Although Flipkart will likely need more money—some analysts say within the year—to sustain its growth, the sheer size of the latest fund infusion should give it more time before its needs to sell shares to the public.
“You will see big players like Flipkart, Snapdeal, Jabong raise huge amounts of money. All of them will require anywhere between $200 million and $500 million in capital till they can even think about profitability. Flipkart, too, will need another round of money within a year or two,” said Deepak Srinath, who leads the technology and emerging sectors practice at Allegro Capital.
An IPO will probably be pursued by Flipkart at an “appropriate stage” to provide an exit to investors, said Aashish Bhinde, executive director at Avendus Capital Pvt. Ltd.
India’s online retail market has the potential to grow to as much as $76 billion by 2021 from just $0.6 billion currently, according to a report published by retail consultancy Technopak Advisors Pvt. Ltd this year.
Flipkart was started in 2007 by Sachin Bansal and Binny Bansal—they are not related— as an online bookseller. Since then, it has raised more than $400 million in capital and expanded its product range to electronics, footwear, accessories and apparel, a category in which it expects to be the largest online firm by October.
Both Bansals previously worked at Amazon, which experts say provides the template being followed by Flipkart.

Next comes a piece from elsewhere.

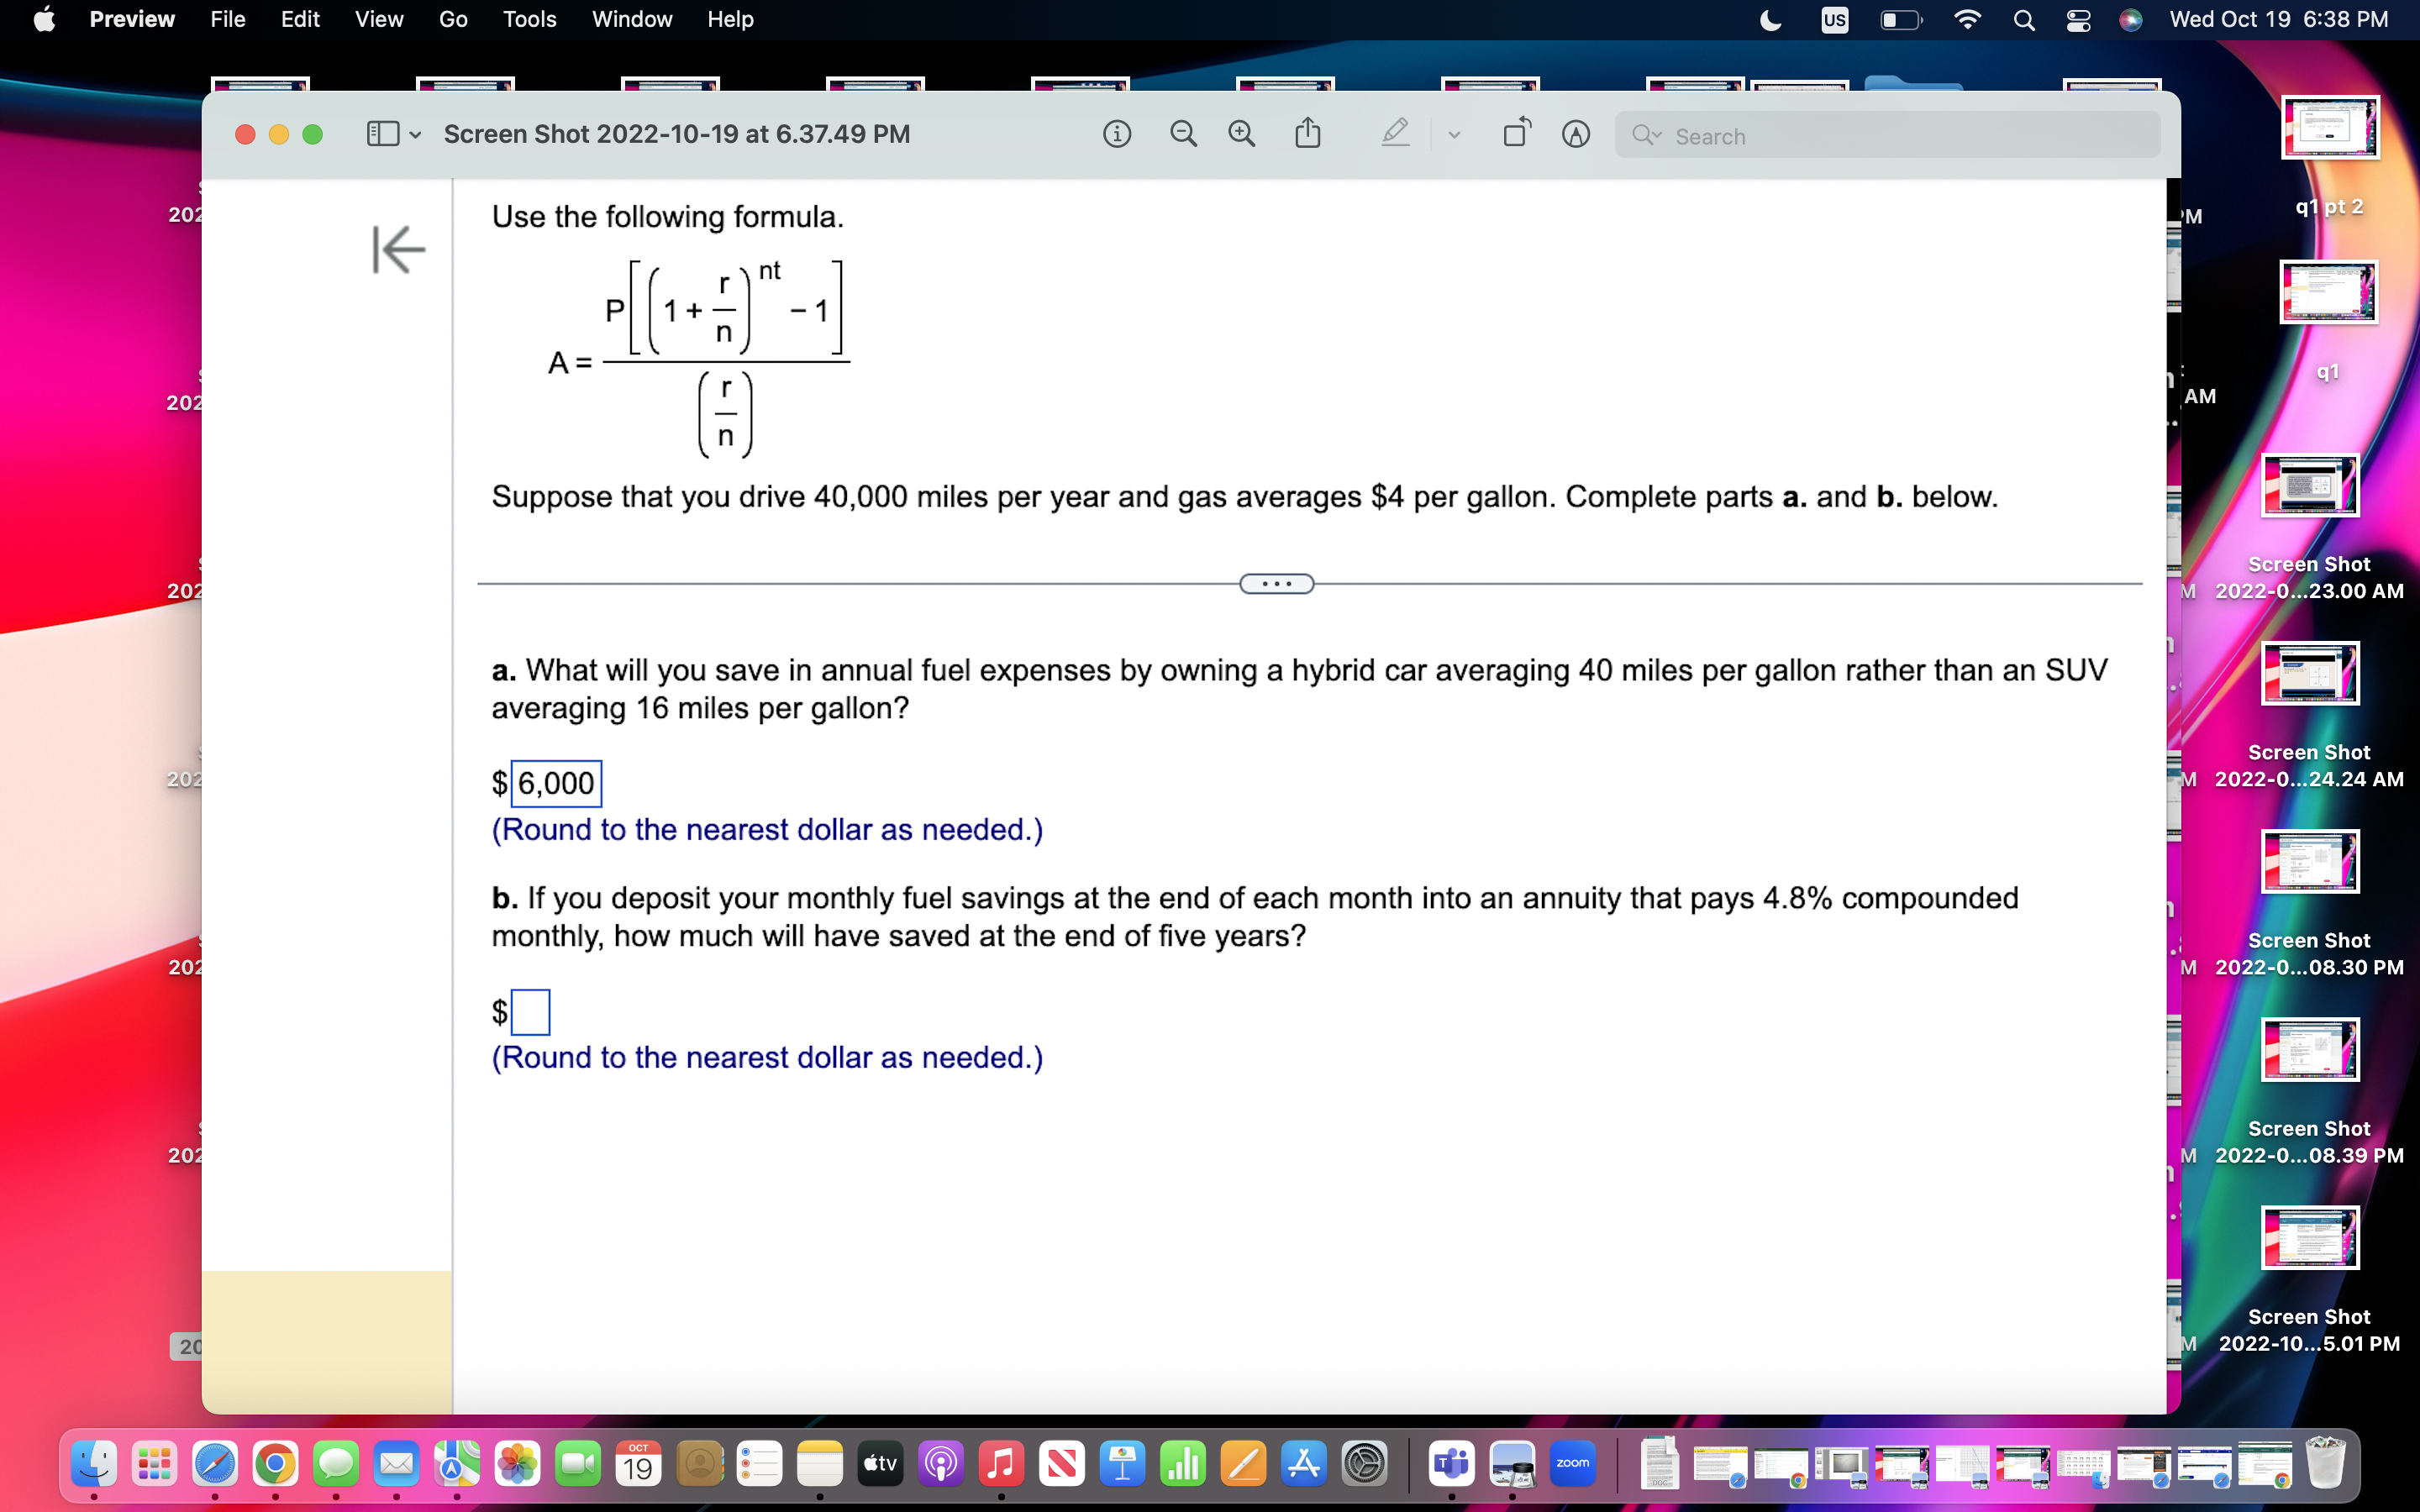Open the Window menu
Screen dimensions: 2420x1512
(x=631, y=19)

Amazon, launched in 1995, reported its first annual profit only in 2003. As with Amazon then, becoming profitable is not a priority for the company at this stage, Sachin Bansal said.
“If we become profitable, we will be a small profitable company and when the market becomes $76 billion, we will remain a small profitable company, but that is not what is exciting to us. We want to be a market leader and that is what we are playing for,” he said.
Flipkart doesn’t have an option but to scale up its presence at the cost of profits, Allegro’s Srinath said.
“You’re either a dominant leader or you’re dead. You can’t make a switch overnight and forgo growth and suddenly become profitable. The way to play this game is: big money, winner takes all,” he said.
Flipkart changed its business model in February, moving from pure online retail to the marketplace model, in which third parties use its platform to sell products to shoppers.
The marketplace model allows e-commerce companies to save on storage and other inventory-related costs as the products are held by the merchants.
Importantly, companies following the marketplace model get access to foreign direct investment (FDI). FDI is banned in direct online retail.
Sachin Bansal said Flipkart would use the money from its latest fund-raising to scale up its investments in technology and build its supply chain.
He said the company was on course to beating its target of generating $1 billion in gross merchandise value, or the total value of products sold on the site, by 2015.
“In 2011 we set a goal of reaching $1 billion in gross merchandise value by 2015. We are more than halfway there already, and we should be able to reach the target before 2015,” Bansal said.
Some experts still doubt the soundness of Flipkart’s business strategy as well as the attractiveness of Indian e-commerce firms to investors.
Private equity investors are not too enthusiastic about e-commerce in India because they want to see profitable exits before committing large amounts of capital, said Praveen Chakravarty, chief executive (investment banking) at Anand Rathi Financial Services Ltd.
“It’s illogical to compare Amazon and Flipkart. It’s like comparing Sachin Tendulkar and Sunil Gavaskar,” he said, giving the examples of two cricketers from different eras to make his point. “Amazon was founded in a different era. It had a first-mover advantage and hence its investors were ready to wait longer for profitability. For Google there is Google India, for Yahoo there is Yahoo India, what stops Amazon from having Amazon India?”
Going by the June launch of Amazon’s India site, nothing at all.